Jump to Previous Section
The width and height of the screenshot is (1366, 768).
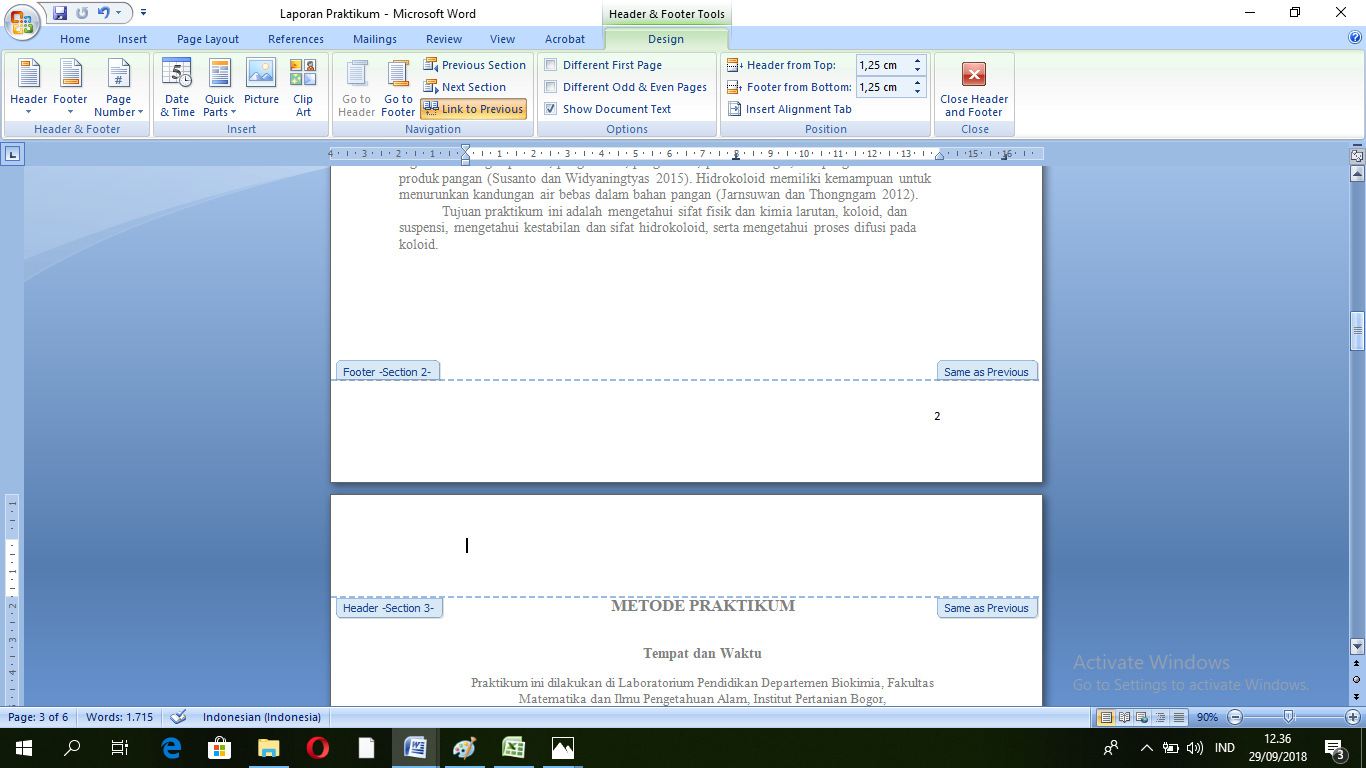(x=474, y=65)
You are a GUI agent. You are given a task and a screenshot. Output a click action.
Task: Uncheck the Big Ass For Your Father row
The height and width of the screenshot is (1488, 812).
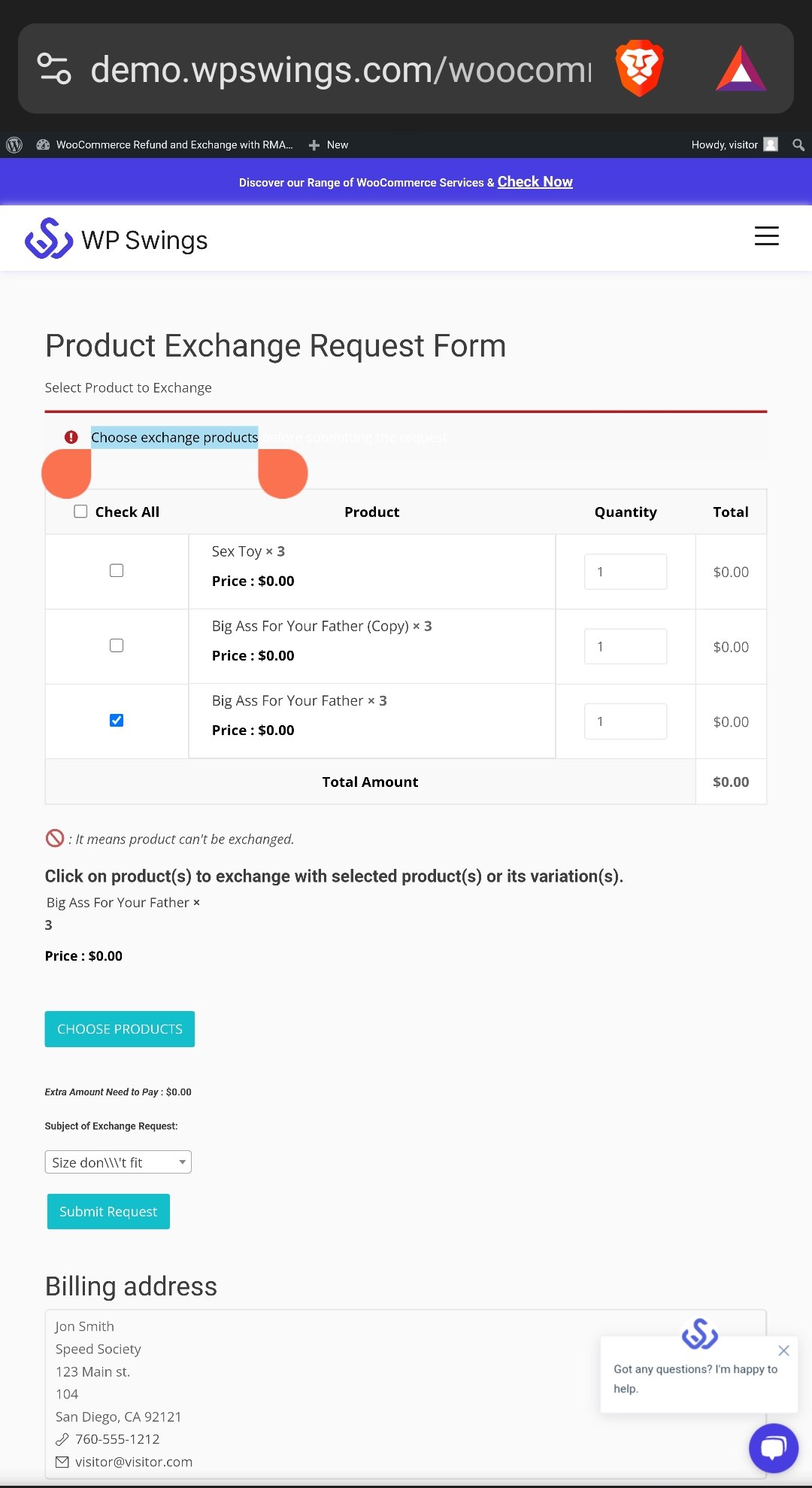tap(117, 721)
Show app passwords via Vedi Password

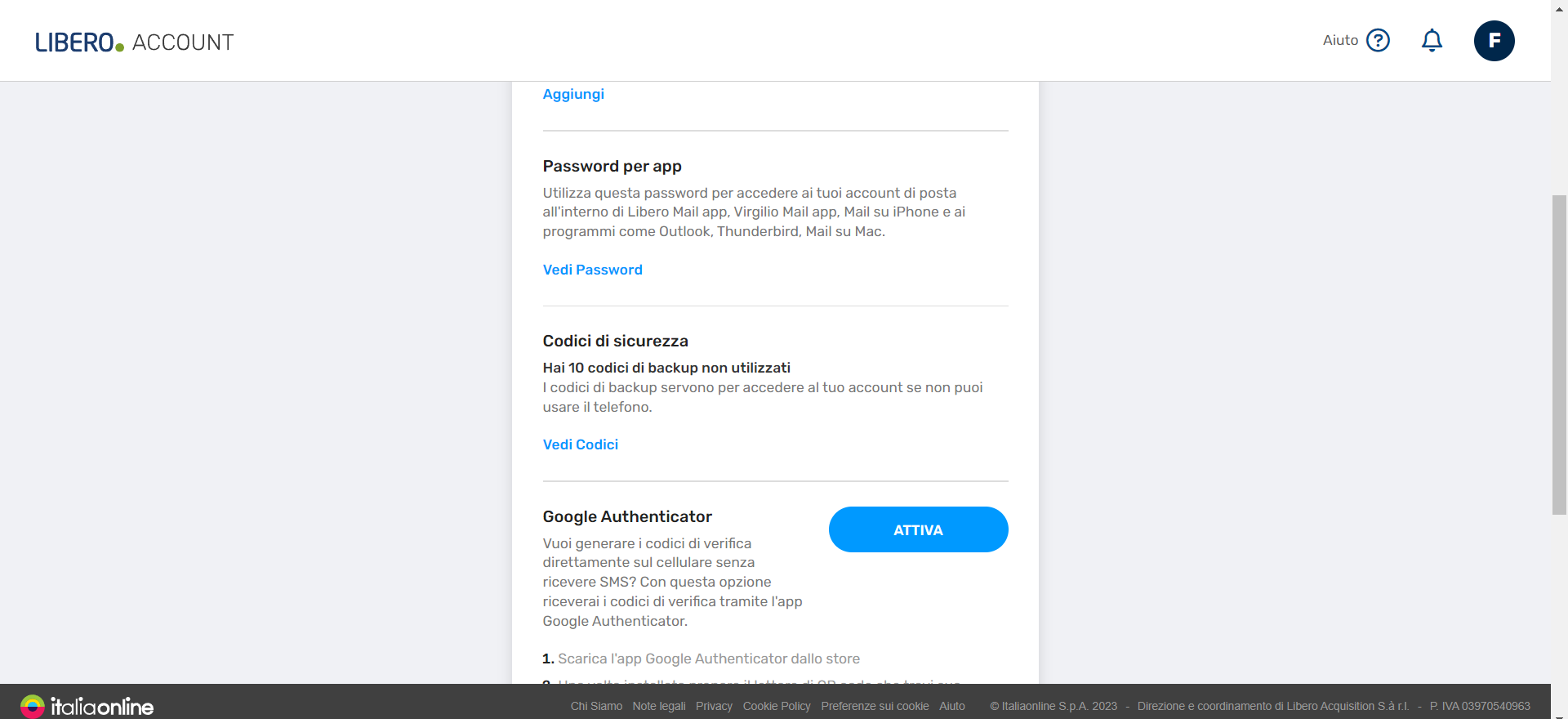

______________________________

* _Task details_: Everything in the records above must be repeated exactly, except the pictures.

* _Solved exercise_:
Jump to Previous Section
The width and height of the screenshot is (1366, 768).
(x=474, y=65)
You are a GUI agent. You are given a task and a screenshot. Output a click action.
Task: Uncheck the Big Ass For Your Father row
The height and width of the screenshot is (1488, 812).
tap(117, 721)
Show app passwords via Vedi Password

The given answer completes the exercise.